> [RECORDED DATA]
BEGIN

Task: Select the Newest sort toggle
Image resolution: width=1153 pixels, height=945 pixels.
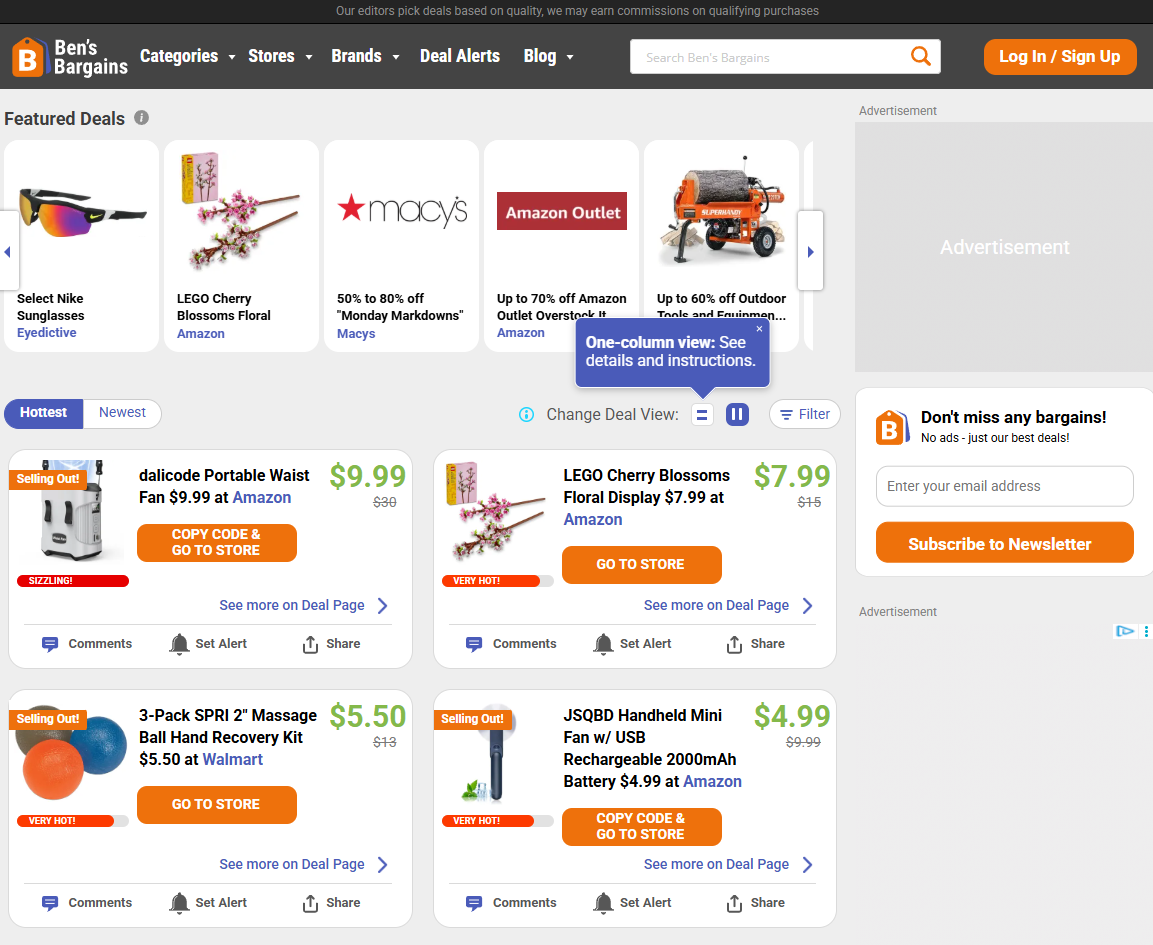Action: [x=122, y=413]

END
BEGIN

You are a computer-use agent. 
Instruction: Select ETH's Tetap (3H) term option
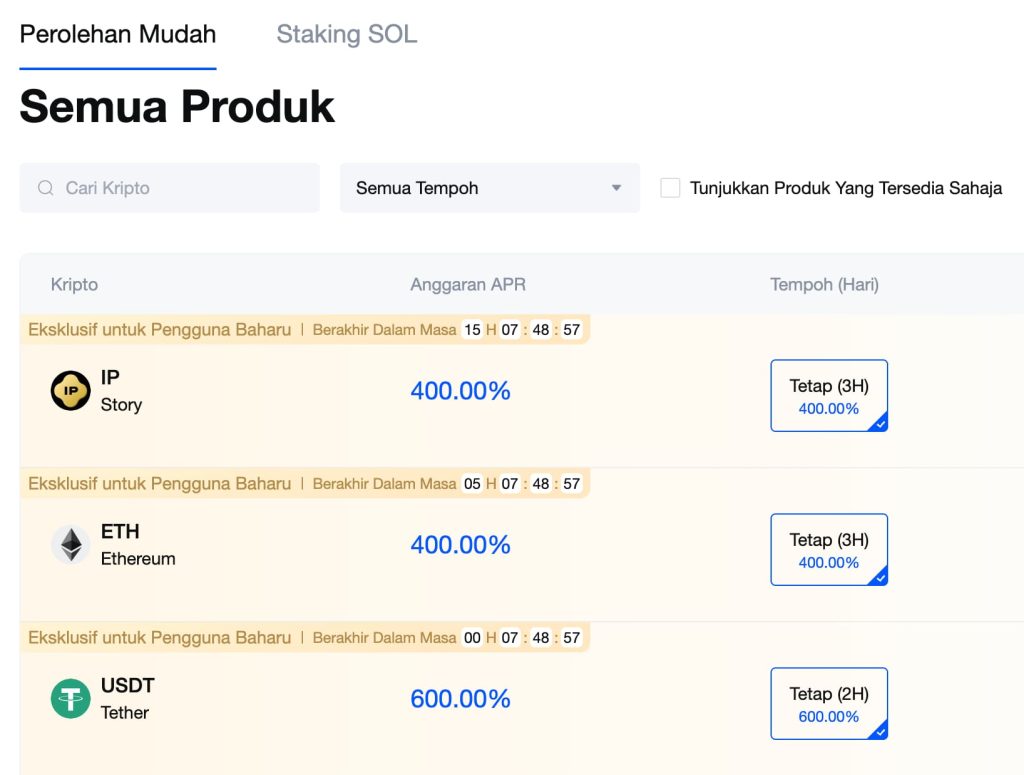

END

> [TASK OBJECTIVE]
Within the material above, transcribe exactly the lines that run from the line holding "You are a computer-use agent." through the line holding "Instruction: Select ETH's".

> [RESPONSE TO THIS TASK]
You are a computer-use agent. 
Instruction: Select ETH's Tetap (3H) term option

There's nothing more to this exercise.